**TASK ITEM:** Exactly as written, copy the lines of the data below from the first through the one containing "Task: Click the Leave a Review button".

**RECORDS TO PROCESS:**
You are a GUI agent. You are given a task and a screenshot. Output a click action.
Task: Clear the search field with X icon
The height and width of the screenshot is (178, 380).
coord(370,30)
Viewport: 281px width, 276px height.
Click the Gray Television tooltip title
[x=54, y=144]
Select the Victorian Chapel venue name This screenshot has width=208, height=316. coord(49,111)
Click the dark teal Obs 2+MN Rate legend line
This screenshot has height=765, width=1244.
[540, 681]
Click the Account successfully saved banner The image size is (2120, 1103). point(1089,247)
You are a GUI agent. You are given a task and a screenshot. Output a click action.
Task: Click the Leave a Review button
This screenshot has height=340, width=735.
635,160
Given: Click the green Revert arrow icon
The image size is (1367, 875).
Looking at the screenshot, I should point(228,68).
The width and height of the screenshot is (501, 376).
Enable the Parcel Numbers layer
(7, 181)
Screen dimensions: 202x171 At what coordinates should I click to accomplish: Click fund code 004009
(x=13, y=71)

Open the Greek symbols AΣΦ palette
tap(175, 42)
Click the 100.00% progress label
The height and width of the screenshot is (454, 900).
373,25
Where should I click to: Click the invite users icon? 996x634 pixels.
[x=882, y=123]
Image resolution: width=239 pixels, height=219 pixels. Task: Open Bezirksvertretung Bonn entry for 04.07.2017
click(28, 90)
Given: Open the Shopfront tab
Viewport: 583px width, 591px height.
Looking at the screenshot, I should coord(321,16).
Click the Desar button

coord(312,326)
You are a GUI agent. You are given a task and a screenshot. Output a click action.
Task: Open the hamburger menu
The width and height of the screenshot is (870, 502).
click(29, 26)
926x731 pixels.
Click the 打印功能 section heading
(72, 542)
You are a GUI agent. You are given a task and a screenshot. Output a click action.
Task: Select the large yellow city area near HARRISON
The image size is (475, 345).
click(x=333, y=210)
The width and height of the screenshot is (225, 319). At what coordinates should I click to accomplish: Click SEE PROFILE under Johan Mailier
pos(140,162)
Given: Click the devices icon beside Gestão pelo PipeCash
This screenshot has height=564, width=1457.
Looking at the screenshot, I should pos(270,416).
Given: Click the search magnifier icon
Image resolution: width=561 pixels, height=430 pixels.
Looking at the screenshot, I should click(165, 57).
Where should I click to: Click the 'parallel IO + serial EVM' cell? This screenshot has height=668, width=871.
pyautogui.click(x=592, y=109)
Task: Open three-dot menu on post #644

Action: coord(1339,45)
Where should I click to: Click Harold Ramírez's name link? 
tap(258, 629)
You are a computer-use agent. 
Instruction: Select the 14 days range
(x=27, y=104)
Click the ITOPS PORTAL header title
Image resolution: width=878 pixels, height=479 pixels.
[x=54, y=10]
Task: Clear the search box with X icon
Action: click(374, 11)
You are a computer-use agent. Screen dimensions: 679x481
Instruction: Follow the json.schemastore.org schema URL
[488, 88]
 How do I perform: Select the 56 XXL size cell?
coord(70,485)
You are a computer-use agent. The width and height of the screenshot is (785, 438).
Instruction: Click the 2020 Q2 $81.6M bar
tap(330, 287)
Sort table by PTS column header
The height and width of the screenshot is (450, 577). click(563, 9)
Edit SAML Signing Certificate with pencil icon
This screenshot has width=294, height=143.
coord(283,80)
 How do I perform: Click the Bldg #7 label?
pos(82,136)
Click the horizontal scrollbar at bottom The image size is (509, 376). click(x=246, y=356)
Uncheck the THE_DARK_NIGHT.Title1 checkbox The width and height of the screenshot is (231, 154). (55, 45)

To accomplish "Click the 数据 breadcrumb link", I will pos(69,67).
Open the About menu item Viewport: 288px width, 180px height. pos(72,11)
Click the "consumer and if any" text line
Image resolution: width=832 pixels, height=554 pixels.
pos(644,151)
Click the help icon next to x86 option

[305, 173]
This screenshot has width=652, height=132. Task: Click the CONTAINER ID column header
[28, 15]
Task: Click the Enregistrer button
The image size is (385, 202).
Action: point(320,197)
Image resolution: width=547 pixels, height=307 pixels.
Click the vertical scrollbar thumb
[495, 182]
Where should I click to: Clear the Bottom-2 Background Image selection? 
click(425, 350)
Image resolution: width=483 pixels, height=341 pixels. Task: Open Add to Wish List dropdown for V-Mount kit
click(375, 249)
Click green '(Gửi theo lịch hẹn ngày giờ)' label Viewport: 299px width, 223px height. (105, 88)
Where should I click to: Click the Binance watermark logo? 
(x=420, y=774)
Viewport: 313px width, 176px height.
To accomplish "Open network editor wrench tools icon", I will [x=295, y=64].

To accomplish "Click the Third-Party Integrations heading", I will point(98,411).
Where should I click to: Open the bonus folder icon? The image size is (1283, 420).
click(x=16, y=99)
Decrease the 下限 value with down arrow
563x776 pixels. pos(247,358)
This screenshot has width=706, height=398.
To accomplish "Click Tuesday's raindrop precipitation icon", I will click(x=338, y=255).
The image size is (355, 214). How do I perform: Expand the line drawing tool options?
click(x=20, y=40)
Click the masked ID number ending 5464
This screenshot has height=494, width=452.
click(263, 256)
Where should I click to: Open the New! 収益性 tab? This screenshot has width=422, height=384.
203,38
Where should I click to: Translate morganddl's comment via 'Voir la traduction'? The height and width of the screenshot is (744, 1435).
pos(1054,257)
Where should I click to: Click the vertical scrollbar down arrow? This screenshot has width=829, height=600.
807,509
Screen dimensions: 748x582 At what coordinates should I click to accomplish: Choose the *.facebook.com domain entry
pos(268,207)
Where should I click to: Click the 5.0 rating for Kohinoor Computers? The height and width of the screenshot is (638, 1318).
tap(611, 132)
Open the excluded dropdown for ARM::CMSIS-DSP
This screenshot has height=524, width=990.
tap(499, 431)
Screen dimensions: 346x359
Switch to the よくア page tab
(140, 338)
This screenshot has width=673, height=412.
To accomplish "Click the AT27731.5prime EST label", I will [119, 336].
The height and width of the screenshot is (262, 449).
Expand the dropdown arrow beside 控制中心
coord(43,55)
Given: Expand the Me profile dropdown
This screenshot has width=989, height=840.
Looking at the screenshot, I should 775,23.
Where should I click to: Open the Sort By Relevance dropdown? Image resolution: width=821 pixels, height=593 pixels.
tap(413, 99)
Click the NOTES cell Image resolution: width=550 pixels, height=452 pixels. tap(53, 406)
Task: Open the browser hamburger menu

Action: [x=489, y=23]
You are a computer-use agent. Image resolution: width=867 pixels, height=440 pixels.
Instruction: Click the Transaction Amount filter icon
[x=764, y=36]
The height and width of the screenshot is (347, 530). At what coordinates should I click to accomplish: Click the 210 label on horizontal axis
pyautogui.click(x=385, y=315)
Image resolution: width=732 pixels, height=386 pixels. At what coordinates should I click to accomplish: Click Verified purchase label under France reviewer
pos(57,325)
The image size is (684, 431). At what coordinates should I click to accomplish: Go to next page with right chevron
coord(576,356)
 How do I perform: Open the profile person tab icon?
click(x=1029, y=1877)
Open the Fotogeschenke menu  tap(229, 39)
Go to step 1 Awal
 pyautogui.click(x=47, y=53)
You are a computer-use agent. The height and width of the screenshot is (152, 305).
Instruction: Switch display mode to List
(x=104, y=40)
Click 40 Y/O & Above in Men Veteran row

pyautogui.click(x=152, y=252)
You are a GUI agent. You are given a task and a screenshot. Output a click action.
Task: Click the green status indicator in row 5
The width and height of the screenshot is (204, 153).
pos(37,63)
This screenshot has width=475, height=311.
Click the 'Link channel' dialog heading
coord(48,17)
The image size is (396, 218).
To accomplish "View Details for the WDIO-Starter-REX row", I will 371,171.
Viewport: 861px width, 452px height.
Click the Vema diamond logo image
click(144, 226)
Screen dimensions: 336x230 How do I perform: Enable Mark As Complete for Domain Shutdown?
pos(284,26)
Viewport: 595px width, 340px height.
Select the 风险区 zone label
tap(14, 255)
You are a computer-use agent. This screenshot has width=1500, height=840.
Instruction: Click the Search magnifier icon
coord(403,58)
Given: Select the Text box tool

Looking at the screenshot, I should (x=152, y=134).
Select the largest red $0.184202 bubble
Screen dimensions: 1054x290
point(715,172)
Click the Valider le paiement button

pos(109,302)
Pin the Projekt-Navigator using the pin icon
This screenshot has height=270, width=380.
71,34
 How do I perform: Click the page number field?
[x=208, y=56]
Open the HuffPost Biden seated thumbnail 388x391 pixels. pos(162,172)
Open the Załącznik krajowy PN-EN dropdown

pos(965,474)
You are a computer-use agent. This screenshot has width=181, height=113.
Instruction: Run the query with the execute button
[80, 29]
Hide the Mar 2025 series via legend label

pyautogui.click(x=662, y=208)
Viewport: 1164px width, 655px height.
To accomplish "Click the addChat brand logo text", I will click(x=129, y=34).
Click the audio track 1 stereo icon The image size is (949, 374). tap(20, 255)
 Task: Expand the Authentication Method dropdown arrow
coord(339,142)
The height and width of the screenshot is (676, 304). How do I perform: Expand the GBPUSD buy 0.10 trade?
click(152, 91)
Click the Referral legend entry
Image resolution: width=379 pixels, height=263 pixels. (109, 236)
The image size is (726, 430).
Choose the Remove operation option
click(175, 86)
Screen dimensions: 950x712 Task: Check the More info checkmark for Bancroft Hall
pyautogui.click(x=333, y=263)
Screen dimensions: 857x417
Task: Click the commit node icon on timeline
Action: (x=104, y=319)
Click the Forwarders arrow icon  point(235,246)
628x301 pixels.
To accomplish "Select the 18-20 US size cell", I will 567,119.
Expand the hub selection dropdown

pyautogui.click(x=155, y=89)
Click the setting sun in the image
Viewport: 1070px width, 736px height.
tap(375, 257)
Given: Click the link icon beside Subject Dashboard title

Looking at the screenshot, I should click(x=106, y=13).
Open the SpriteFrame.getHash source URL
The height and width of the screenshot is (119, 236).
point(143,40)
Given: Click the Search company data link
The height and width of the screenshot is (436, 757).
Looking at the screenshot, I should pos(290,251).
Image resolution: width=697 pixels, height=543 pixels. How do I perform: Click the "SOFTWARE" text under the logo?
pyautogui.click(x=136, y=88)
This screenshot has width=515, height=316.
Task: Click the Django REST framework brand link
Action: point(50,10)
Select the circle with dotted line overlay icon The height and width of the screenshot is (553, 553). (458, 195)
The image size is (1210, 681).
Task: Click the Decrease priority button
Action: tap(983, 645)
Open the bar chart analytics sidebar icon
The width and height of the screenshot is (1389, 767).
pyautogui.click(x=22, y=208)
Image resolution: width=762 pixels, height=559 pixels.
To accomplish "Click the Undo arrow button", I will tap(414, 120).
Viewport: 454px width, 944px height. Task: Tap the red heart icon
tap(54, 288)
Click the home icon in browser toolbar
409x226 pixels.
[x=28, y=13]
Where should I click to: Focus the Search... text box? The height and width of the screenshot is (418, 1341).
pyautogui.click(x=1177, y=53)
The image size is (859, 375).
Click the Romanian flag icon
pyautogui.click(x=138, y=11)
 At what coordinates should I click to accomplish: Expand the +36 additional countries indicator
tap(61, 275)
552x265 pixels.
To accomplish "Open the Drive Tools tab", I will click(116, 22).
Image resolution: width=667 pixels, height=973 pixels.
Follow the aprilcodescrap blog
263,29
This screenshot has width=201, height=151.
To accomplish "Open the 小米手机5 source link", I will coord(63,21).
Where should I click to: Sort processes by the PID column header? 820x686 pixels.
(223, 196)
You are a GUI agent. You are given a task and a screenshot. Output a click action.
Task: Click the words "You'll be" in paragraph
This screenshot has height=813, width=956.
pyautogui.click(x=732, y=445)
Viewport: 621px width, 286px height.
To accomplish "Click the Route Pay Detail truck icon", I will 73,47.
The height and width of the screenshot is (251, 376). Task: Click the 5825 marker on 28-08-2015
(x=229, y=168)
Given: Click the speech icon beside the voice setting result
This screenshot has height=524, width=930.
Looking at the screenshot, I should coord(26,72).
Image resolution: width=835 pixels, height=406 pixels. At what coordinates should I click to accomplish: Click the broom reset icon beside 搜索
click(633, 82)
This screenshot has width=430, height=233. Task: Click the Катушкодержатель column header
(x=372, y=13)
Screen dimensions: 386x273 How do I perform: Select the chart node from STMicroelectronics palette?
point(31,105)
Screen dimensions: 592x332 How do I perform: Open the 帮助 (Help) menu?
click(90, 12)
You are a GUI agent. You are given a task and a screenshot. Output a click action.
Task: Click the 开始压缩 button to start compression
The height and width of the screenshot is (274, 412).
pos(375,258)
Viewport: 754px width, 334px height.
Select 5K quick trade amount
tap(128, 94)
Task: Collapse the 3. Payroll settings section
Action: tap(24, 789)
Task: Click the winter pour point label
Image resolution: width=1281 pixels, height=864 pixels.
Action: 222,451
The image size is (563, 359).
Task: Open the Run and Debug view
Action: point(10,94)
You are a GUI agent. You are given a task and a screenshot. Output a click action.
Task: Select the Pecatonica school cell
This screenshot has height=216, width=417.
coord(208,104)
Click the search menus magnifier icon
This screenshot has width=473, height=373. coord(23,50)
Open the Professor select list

**ANSWER FOR THIS EXERCISE:**
You are a GUI agent. You are given a task and a screenshot. Output a click action.
Task: Clear the search field with X icon
The height and width of the screenshot is (178, 380).
coord(370,30)
Viewport: 281px width, 276px height.
Click the Gray Television tooltip title
[x=54, y=144]
Select the Victorian Chapel venue name This screenshot has width=208, height=316. coord(49,111)
Click the dark teal Obs 2+MN Rate legend line
This screenshot has height=765, width=1244.
[540, 681]
Click the Account successfully saved banner The image size is (2120, 1103). point(1089,247)
You are a GUI agent. You are given a task and a screenshot. Output a click action.
Task: Click the Leave a Review button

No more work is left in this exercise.